> **EXERCISE REQUIREMENTS**
Repeat all entries below exactly as shown.
=======
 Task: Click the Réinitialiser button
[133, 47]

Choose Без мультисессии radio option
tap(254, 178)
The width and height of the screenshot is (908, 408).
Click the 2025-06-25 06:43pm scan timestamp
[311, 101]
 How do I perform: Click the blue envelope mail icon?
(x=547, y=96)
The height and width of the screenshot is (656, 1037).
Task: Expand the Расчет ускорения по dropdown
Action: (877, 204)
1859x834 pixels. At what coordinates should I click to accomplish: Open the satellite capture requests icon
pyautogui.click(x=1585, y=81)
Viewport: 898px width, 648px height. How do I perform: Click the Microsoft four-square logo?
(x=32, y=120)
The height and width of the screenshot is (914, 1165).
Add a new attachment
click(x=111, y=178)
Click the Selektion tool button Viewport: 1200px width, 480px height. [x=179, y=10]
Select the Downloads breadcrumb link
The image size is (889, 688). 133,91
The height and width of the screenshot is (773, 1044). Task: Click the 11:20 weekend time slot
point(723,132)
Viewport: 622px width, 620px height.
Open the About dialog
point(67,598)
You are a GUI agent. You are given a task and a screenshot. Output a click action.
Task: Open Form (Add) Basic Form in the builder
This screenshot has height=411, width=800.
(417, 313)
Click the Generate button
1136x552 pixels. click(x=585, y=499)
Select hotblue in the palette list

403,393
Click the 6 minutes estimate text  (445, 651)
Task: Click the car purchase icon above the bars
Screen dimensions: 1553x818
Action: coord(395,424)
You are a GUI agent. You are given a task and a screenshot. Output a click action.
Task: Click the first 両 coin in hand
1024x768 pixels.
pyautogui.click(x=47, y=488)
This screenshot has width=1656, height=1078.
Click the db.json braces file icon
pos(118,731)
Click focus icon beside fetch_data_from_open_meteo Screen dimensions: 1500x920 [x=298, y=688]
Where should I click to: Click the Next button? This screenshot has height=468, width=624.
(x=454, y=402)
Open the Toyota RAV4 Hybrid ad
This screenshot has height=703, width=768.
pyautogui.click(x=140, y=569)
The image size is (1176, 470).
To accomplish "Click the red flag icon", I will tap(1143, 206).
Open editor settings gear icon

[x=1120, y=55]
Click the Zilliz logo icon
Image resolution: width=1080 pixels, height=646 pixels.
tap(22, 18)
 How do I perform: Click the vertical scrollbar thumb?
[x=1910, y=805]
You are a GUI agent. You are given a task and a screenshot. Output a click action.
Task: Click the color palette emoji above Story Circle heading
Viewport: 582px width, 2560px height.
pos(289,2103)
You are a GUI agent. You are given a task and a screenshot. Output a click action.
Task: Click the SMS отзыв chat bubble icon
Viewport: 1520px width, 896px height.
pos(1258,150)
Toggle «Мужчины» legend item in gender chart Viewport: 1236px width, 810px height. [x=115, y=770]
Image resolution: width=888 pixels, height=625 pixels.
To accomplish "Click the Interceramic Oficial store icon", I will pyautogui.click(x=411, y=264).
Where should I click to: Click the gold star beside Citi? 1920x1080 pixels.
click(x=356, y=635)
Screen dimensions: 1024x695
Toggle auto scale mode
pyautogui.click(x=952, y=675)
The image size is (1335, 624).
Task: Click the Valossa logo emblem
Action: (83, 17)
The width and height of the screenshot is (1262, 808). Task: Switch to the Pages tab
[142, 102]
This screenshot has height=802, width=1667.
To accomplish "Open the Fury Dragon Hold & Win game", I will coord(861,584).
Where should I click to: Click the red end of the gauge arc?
=======
> **SOLUTION**
 Task: Click the Réinitialiser button
[133, 47]

Choose Без мультисессии radio option
tap(254, 178)
The width and height of the screenshot is (908, 408).
Click the 2025-06-25 06:43pm scan timestamp
[311, 101]
 How do I perform: Click the blue envelope mail icon?
(x=547, y=96)
The height and width of the screenshot is (656, 1037).
Task: Expand the Расчет ускорения по dropdown
Action: (877, 204)
1859x834 pixels. At what coordinates should I click to accomplish: Open the satellite capture requests icon
pyautogui.click(x=1585, y=81)
Viewport: 898px width, 648px height. How do I perform: Click the Microsoft four-square logo?
(x=32, y=120)
The height and width of the screenshot is (914, 1165).
Add a new attachment
click(x=111, y=178)
Click the Selektion tool button Viewport: 1200px width, 480px height. [x=179, y=10]
Select the Downloads breadcrumb link
The image size is (889, 688). 133,91
The height and width of the screenshot is (773, 1044). Task: Click the 11:20 weekend time slot
point(723,132)
Viewport: 622px width, 620px height.
Open the About dialog
point(67,598)
You are a GUI agent. You are given a task and a screenshot. Output a click action.
Task: Open Form (Add) Basic Form in the builder
This screenshot has height=411, width=800.
(417, 313)
Click the Generate button
1136x552 pixels. click(x=585, y=499)
Select hotblue in the palette list

403,393
Click the 6 minutes estimate text  (445, 651)
Task: Click the car purchase icon above the bars
Screen dimensions: 1553x818
Action: coord(395,424)
You are a GUI agent. You are given a task and a screenshot. Output a click action.
Task: Click the first 両 coin in hand
1024x768 pixels.
pyautogui.click(x=47, y=488)
This screenshot has width=1656, height=1078.
Click the db.json braces file icon
pos(118,731)
Click focus icon beside fetch_data_from_open_meteo Screen dimensions: 1500x920 [x=298, y=688]
Where should I click to: Click the Next button? This screenshot has height=468, width=624.
(x=454, y=402)
Open the Toyota RAV4 Hybrid ad
This screenshot has height=703, width=768.
pyautogui.click(x=140, y=569)
The image size is (1176, 470).
To accomplish "Click the red flag icon", I will tap(1143, 206).
Open editor settings gear icon

[x=1120, y=55]
Click the Zilliz logo icon
Image resolution: width=1080 pixels, height=646 pixels.
tap(22, 18)
 How do I perform: Click the vertical scrollbar thumb?
[x=1910, y=805]
You are a GUI agent. You are given a task and a screenshot. Output a click action.
Task: Click the color palette emoji above Story Circle heading
Viewport: 582px width, 2560px height.
pos(289,2103)
You are a GUI agent. You are given a task and a screenshot. Output a click action.
Task: Click the SMS отзыв chat bubble icon
Viewport: 1520px width, 896px height.
pos(1258,150)
Toggle «Мужчины» legend item in gender chart Viewport: 1236px width, 810px height. [x=115, y=770]
Image resolution: width=888 pixels, height=625 pixels.
To accomplish "Click the Interceramic Oficial store icon", I will pyautogui.click(x=411, y=264).
Where should I click to: Click the gold star beside Citi? 1920x1080 pixels.
click(x=356, y=635)
Screen dimensions: 1024x695
Toggle auto scale mode
pyautogui.click(x=952, y=675)
The image size is (1335, 624).
Task: Click the Valossa logo emblem
Action: (83, 17)
The width and height of the screenshot is (1262, 808). Task: Switch to the Pages tab
[142, 102]
This screenshot has height=802, width=1667.
To accomplish "Open the Fury Dragon Hold & Win game", I will coord(861,584).
Where should I click to: Click the red end of the gauge arc?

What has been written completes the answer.